Copyright registration is fairly simple. Essentially, a form must be completed that identifies the work and the owner of the rights at issue. This form is filed with the Copyright Office along with a copy of the work subject to copyright. A registered copyright will last for the life of the author plus 70 years. Anonymous works and Works done For Hire can last for up to 120 years after creation. Copyrights cannot be renewed and after the rights expire, the work is in public domain and free to use.
Trade secrets are those proprietary things and information that a business uses and relies upon to give it a competitive advantage over those who do not have the same information. Trade secrets take many different forms including machinery, manufacturing processes, customer and supplier lists, price lists, formulas, or any other compilation of information that gives a business its competitive edge.
To qualify as a trade secret, information must be secret and proprietary. That is, it must be the type of information that a reasonable business would not want to disclose to competitors. In addition, a business has a duty to try to protect its trade secrets from disclosure to others, since disclosure can waive trade secret status. Some ways to protect information include warehousing, providing information on need to know basis only, encrypting data, and holding information under lock and key. For example, the famous recipe for Coca-Cola is a closely guarded secret, known in its entirety by only a handful of people and kept in a vault.

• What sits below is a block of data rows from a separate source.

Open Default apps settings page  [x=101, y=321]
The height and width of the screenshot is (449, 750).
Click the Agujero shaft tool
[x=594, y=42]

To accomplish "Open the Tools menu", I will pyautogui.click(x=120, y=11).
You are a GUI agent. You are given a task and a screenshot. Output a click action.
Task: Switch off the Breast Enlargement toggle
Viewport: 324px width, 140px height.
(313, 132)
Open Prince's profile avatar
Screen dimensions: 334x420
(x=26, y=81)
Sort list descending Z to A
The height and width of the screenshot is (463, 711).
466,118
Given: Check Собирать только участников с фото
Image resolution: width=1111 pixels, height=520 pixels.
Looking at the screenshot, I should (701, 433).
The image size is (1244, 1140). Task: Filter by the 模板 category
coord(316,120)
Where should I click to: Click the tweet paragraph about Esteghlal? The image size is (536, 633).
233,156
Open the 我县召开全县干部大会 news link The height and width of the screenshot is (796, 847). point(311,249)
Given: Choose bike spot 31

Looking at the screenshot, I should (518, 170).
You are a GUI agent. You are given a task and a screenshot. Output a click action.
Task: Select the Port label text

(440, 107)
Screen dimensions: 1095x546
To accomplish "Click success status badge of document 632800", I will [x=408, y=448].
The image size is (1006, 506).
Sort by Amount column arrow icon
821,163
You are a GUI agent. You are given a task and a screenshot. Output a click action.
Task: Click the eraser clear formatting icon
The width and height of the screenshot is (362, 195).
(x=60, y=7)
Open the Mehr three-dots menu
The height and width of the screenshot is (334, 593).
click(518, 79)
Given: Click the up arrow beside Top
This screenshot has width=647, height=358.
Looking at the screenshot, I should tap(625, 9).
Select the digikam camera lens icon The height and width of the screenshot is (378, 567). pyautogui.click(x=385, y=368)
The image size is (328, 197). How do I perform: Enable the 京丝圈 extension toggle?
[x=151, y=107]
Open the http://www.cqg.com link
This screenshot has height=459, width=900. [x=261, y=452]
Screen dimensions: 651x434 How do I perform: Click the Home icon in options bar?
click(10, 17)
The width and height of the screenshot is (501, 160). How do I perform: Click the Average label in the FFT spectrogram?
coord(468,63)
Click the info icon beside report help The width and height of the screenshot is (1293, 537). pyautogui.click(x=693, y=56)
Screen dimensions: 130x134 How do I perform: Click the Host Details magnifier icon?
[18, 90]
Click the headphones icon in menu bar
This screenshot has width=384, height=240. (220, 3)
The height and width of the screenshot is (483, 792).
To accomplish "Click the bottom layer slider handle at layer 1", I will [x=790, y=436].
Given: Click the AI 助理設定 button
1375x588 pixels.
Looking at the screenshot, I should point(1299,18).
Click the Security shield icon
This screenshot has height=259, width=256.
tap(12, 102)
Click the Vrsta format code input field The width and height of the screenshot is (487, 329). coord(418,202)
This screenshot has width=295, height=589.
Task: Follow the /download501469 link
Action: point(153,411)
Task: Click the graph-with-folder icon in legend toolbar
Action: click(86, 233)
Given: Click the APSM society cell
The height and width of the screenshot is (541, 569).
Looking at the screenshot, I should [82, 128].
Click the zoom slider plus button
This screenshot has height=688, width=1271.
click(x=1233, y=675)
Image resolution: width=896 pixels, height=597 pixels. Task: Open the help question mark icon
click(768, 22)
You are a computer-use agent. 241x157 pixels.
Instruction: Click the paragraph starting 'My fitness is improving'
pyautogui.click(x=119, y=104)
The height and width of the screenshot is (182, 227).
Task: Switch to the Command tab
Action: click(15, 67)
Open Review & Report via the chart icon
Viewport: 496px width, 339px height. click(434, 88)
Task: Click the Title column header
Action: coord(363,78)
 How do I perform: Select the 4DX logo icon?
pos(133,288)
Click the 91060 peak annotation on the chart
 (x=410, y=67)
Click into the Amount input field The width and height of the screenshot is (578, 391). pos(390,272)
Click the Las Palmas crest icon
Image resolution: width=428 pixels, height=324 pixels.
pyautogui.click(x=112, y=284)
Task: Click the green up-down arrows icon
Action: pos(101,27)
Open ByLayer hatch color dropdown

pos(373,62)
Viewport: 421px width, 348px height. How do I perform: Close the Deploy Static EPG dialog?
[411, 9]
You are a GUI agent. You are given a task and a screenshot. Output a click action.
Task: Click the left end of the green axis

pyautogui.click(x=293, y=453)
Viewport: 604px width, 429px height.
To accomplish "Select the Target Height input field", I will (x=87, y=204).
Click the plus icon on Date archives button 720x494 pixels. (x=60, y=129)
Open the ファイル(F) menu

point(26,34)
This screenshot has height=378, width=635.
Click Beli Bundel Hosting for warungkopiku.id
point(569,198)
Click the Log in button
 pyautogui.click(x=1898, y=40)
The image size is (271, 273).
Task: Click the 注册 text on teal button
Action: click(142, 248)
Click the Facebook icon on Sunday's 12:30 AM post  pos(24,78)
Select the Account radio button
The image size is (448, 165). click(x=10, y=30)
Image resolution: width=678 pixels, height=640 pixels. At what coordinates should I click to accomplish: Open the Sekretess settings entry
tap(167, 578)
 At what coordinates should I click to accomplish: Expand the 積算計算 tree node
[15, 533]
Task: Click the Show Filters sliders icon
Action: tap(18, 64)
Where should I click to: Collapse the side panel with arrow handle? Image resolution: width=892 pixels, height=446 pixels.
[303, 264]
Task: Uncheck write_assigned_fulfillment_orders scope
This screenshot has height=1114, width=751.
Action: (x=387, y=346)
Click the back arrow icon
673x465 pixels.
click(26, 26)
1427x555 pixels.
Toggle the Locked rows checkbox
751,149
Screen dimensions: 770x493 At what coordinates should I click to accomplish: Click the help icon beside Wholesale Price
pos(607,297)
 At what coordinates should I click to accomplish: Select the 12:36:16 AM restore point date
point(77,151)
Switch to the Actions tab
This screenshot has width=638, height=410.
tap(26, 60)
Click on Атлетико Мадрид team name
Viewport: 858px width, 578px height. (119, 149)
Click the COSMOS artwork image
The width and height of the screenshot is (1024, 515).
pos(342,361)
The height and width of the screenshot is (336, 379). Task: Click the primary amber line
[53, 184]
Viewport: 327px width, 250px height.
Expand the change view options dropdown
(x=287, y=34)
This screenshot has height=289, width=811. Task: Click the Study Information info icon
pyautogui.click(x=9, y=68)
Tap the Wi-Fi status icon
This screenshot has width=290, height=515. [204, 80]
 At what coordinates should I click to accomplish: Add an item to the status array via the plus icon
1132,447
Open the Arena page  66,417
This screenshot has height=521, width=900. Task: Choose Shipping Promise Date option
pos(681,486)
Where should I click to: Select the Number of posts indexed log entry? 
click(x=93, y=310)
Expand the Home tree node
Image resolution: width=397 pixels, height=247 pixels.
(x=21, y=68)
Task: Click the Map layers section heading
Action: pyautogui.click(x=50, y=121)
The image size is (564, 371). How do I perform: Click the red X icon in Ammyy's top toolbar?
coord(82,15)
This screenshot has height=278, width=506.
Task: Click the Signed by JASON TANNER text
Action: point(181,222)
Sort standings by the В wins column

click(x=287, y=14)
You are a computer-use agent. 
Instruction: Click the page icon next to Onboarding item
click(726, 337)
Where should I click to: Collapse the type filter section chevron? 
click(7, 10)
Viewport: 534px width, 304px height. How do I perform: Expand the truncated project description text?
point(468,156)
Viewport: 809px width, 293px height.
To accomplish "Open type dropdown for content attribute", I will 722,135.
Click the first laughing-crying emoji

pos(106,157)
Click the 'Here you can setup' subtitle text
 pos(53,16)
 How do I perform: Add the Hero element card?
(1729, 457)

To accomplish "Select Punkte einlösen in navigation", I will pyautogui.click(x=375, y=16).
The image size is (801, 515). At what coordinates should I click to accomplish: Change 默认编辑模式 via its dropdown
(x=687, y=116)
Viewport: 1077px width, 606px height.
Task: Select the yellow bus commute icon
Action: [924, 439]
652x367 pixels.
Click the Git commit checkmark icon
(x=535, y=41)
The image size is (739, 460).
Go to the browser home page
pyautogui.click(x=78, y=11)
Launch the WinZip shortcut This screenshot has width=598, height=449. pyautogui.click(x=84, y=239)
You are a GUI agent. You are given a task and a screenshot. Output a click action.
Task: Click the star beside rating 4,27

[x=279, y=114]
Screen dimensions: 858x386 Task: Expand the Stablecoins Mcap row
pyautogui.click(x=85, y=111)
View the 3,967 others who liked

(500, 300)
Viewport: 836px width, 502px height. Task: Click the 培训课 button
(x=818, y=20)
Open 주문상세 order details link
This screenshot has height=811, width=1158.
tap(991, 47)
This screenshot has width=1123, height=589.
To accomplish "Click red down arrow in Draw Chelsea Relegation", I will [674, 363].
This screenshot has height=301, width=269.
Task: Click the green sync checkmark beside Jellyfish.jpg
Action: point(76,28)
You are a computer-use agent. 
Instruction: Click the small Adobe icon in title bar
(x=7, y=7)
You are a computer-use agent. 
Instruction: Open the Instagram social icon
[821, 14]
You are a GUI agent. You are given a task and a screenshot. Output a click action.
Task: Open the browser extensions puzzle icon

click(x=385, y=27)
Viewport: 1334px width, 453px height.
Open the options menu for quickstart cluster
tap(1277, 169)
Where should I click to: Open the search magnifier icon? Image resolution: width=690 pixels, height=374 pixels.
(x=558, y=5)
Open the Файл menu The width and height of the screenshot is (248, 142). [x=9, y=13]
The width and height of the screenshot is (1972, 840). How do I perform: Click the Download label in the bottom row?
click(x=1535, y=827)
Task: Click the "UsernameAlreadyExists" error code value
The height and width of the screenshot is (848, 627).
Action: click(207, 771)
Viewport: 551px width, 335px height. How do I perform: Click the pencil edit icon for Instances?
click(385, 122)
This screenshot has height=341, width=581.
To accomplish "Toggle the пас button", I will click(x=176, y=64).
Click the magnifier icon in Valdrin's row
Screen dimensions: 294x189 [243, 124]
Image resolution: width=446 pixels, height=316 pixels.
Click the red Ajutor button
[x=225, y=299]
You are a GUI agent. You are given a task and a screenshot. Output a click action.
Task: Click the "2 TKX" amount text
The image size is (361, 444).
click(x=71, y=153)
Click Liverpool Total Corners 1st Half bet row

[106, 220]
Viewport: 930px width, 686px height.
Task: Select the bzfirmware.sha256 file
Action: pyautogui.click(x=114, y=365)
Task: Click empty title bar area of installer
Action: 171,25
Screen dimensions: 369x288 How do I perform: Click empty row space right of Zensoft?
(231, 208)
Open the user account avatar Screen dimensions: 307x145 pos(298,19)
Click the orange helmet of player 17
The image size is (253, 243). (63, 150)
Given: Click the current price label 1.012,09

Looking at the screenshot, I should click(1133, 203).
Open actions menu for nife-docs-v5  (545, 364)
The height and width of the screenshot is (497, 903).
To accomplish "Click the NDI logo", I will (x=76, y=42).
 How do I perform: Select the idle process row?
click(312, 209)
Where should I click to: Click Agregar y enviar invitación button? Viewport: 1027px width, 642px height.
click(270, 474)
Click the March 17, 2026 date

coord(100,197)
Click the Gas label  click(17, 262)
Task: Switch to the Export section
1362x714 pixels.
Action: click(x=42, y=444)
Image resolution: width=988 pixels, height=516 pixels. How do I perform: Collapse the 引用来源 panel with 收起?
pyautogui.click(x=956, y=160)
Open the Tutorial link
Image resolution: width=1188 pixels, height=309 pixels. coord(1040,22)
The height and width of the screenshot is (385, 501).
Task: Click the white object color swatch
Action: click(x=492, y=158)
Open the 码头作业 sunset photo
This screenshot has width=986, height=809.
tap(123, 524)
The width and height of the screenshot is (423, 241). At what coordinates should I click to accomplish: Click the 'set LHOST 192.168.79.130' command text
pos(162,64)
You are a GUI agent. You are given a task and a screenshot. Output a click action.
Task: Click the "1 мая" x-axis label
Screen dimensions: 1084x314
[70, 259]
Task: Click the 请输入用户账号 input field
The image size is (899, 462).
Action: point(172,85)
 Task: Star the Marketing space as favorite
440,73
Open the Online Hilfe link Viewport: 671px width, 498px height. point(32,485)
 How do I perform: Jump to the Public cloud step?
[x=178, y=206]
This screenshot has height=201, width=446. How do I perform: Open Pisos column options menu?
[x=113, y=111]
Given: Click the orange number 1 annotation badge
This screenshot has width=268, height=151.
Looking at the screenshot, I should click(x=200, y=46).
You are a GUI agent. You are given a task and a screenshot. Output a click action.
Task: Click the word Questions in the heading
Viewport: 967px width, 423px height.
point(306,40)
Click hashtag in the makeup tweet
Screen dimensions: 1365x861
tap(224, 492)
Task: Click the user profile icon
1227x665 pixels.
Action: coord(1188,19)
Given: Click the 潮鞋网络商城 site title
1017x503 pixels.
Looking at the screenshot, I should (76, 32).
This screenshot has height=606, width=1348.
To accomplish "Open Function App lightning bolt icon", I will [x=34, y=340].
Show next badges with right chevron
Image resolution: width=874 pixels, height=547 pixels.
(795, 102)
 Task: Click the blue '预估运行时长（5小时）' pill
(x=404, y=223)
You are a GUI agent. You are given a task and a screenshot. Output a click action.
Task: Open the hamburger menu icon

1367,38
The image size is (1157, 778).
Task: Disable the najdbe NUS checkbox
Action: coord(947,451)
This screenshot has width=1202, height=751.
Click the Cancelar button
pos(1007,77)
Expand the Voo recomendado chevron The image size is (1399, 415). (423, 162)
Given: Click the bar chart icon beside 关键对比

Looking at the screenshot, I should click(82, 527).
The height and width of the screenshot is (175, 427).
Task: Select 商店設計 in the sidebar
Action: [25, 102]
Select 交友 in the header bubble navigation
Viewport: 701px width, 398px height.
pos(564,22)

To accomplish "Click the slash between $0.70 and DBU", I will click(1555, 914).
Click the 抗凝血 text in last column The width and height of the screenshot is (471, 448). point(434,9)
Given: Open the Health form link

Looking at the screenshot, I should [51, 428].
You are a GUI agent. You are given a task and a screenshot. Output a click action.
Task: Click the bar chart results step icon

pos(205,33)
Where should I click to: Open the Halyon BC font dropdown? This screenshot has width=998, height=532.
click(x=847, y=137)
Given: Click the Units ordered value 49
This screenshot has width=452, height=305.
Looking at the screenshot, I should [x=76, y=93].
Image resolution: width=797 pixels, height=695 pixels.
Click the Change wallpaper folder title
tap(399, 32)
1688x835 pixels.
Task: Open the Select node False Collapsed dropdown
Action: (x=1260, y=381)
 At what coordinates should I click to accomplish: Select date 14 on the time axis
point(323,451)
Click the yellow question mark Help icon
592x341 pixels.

Because public disclosure will waive trade secret rights, Non-Disclosure Agreements are important, especially to startups. A Non-Disclosure Agreement binds a party to keep information confidential and to not use for its own commercial purposes. These agreements are generally enforceable. Theft of trade secrets could subject a party to injunctive relief to stop certain practices and damages. While extremely important when dealing with third-parties, these types of agreements are also relevant with regard to employees, especially those with access to sensitive information, to prevent retention of information if the employee leaves to work with a competitor.